Exercise objective = Take the lines below beginning at the line that has "Task: Open the Views layout icon menu" and stopping after the line that has "Click the Select Opened File target icon", and print them exactly as they are, with no other lines.

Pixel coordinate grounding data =
=== Begin Enclosure ===

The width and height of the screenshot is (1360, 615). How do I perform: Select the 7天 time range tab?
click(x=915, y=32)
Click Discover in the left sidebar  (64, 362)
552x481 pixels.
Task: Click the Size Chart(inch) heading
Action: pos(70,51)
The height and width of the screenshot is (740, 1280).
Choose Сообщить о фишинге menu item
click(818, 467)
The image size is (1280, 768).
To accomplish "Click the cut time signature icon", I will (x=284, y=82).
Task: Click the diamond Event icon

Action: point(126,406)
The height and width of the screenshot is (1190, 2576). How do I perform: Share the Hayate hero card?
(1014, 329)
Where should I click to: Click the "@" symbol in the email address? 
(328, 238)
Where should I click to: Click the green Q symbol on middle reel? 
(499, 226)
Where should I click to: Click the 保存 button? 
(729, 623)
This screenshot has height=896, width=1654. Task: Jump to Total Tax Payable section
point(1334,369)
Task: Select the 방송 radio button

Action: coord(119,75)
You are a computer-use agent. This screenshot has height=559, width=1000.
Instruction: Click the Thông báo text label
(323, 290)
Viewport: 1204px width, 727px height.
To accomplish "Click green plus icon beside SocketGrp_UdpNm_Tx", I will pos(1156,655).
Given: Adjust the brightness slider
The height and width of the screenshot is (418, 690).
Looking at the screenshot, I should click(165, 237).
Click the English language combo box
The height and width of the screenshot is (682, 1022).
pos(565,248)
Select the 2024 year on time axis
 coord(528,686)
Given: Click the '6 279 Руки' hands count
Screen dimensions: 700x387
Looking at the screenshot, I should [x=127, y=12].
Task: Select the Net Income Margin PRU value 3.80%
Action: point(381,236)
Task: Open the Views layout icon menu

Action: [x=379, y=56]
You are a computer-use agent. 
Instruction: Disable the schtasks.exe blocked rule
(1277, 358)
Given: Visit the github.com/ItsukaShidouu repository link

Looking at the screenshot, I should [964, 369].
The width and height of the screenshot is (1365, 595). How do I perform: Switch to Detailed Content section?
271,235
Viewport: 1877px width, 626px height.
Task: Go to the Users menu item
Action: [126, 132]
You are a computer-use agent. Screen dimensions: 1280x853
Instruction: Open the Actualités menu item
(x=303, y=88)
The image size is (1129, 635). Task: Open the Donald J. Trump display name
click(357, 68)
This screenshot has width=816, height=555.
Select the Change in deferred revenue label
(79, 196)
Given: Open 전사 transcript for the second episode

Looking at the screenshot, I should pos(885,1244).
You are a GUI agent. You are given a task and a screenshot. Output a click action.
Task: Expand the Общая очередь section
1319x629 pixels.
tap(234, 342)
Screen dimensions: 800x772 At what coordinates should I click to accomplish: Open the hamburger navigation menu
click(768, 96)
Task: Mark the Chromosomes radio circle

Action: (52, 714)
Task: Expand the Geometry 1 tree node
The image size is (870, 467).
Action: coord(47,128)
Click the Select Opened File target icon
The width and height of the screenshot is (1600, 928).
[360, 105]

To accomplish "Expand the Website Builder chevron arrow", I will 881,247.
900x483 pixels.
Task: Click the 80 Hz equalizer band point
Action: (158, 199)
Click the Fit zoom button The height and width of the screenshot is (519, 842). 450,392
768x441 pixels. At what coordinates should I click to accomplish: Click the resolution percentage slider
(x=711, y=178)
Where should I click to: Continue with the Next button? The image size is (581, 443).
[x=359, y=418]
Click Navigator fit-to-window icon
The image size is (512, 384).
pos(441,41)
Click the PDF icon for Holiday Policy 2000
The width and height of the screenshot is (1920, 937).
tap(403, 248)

=== End Enclosure ===

Answer to the exercise =
Task: Open the Views layout icon menu

Action: [x=379, y=56]
You are a computer-use agent. 
Instruction: Disable the schtasks.exe blocked rule
(1277, 358)
Given: Visit the github.com/ItsukaShidouu repository link

Looking at the screenshot, I should [964, 369].
The width and height of the screenshot is (1365, 595). How do I perform: Switch to Detailed Content section?
271,235
Viewport: 1877px width, 626px height.
Task: Go to the Users menu item
Action: [126, 132]
You are a computer-use agent. Screen dimensions: 1280x853
Instruction: Open the Actualités menu item
(x=303, y=88)
The image size is (1129, 635). Task: Open the Donald J. Trump display name
click(357, 68)
This screenshot has width=816, height=555.
Select the Change in deferred revenue label
(79, 196)
Given: Open 전사 transcript for the second episode

Looking at the screenshot, I should pos(885,1244).
You are a GUI agent. You are given a task and a screenshot. Output a click action.
Task: Expand the Общая очередь section
1319x629 pixels.
tap(234, 342)
Screen dimensions: 800x772 At what coordinates should I click to accomplish: Open the hamburger navigation menu
click(768, 96)
Task: Mark the Chromosomes radio circle

Action: (52, 714)
Task: Expand the Geometry 1 tree node
The image size is (870, 467).
Action: coord(47,128)
Click the Select Opened File target icon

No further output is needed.